Exercise aim
Find the line with "Click the Nạp Tiền deposit button" in the records below. Output exactly from there until after the line with "Given: Select the Flip Horizontal icon", without pictures.

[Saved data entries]
'''
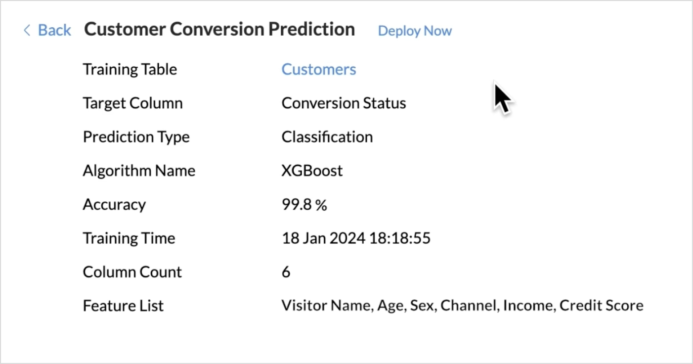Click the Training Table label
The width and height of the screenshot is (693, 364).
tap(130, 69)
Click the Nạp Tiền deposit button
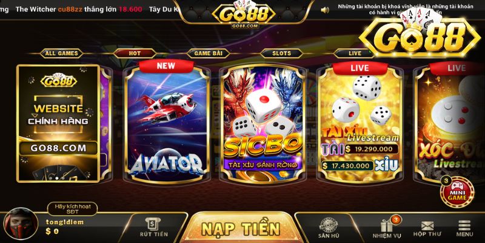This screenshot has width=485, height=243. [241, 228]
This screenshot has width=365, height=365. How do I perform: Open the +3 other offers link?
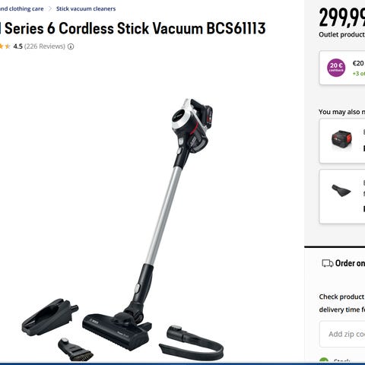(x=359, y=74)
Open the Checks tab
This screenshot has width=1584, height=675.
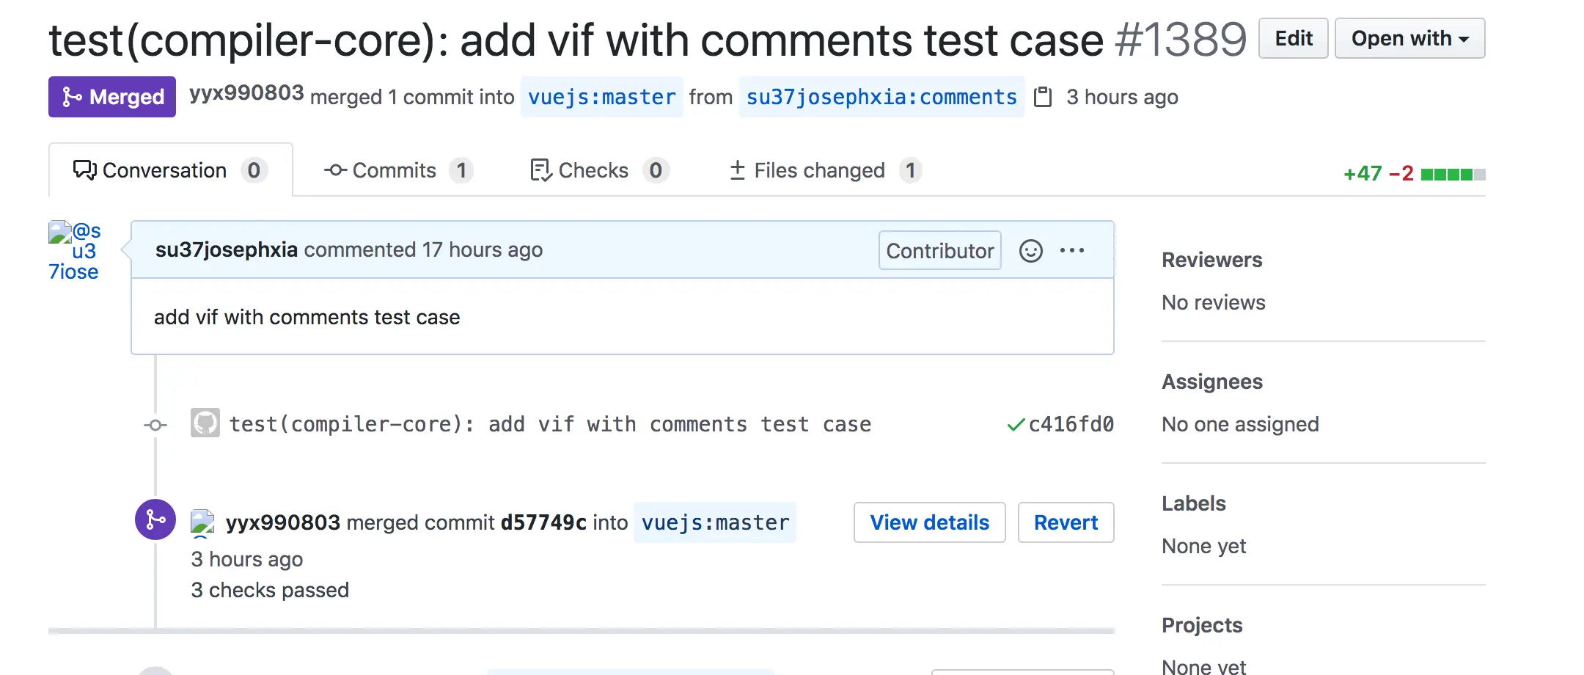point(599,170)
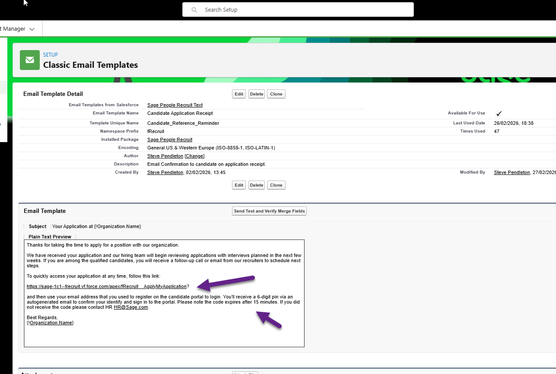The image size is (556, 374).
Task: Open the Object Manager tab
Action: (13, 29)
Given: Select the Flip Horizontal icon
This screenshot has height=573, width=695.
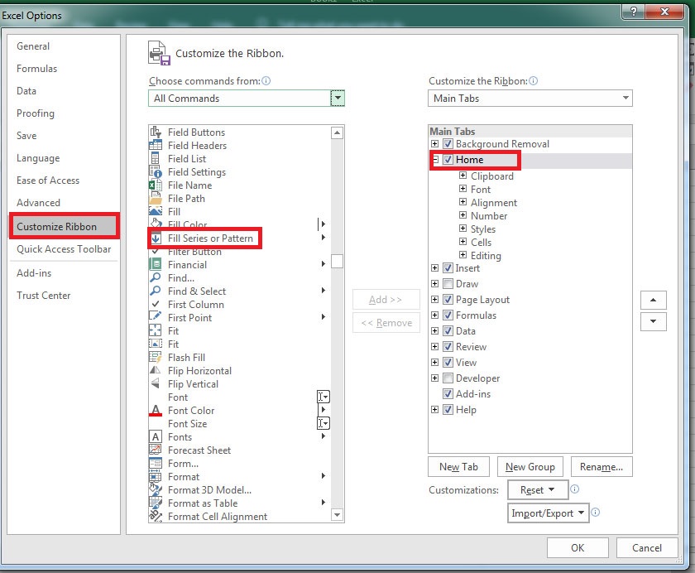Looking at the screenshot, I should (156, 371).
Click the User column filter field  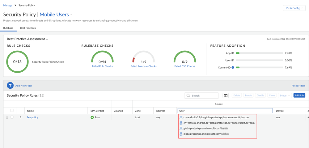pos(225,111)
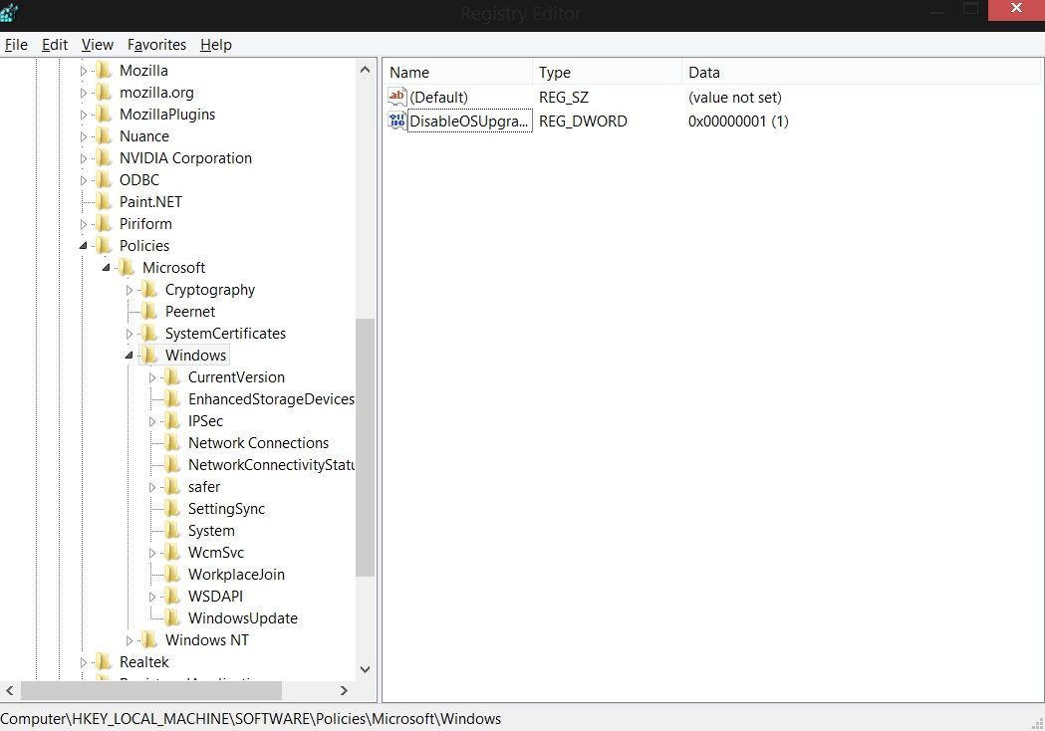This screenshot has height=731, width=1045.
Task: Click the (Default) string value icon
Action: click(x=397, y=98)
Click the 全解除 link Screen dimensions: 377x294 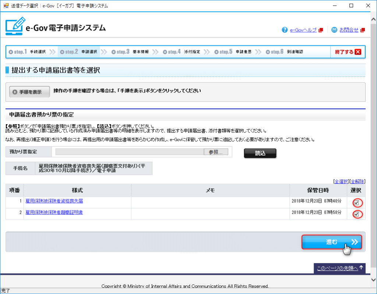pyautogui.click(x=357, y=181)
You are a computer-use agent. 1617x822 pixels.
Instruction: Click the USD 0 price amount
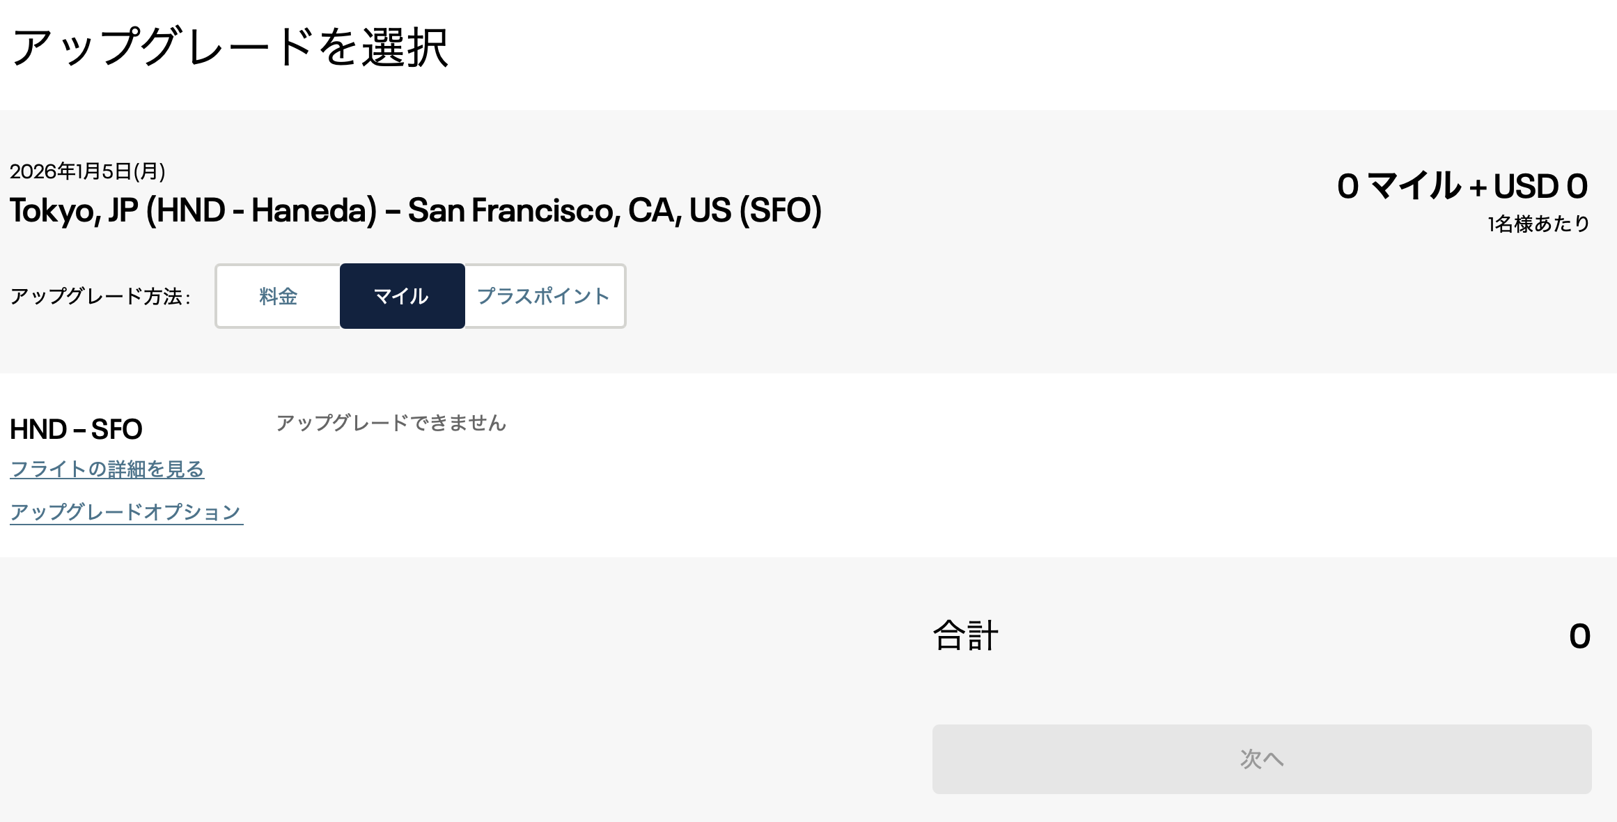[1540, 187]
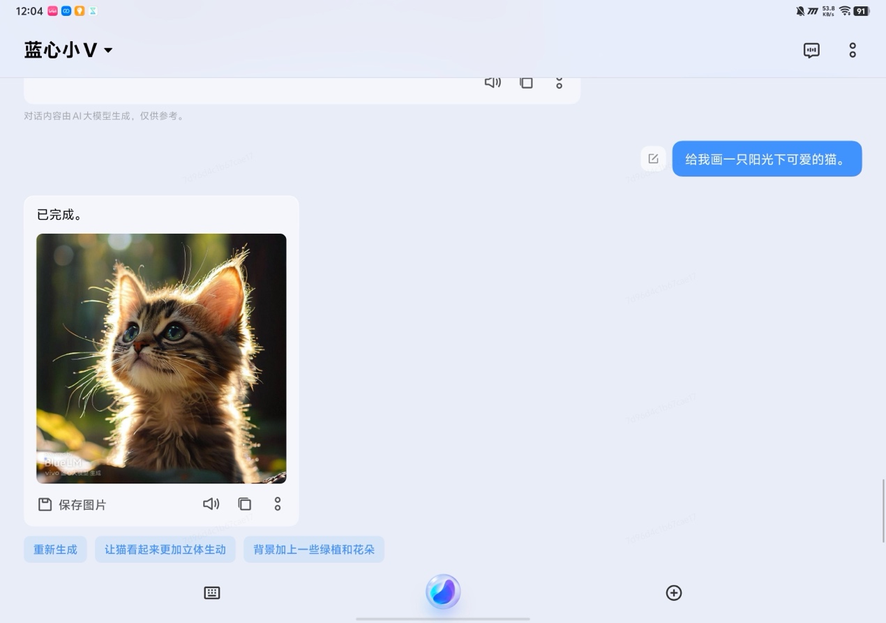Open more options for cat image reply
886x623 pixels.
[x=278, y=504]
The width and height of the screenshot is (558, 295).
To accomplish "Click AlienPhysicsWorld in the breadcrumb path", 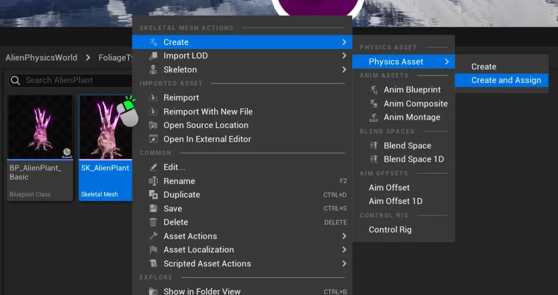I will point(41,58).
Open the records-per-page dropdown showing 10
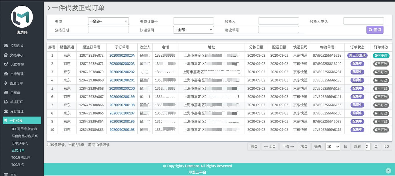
'''
Output below
Click the Nạp Tiền deposit button
This screenshot has width=485, height=243. [241, 228]
This screenshot has width=365, height=365. How do I perform: Open the +3 other offers link?
(x=359, y=74)
Open the Checks tab
This screenshot has width=1584, height=675.
point(599,170)
The image size is (556, 374).
Task: Open the Object Manager tab
Action: (13, 29)
Given: Select the Flip Horizontal icon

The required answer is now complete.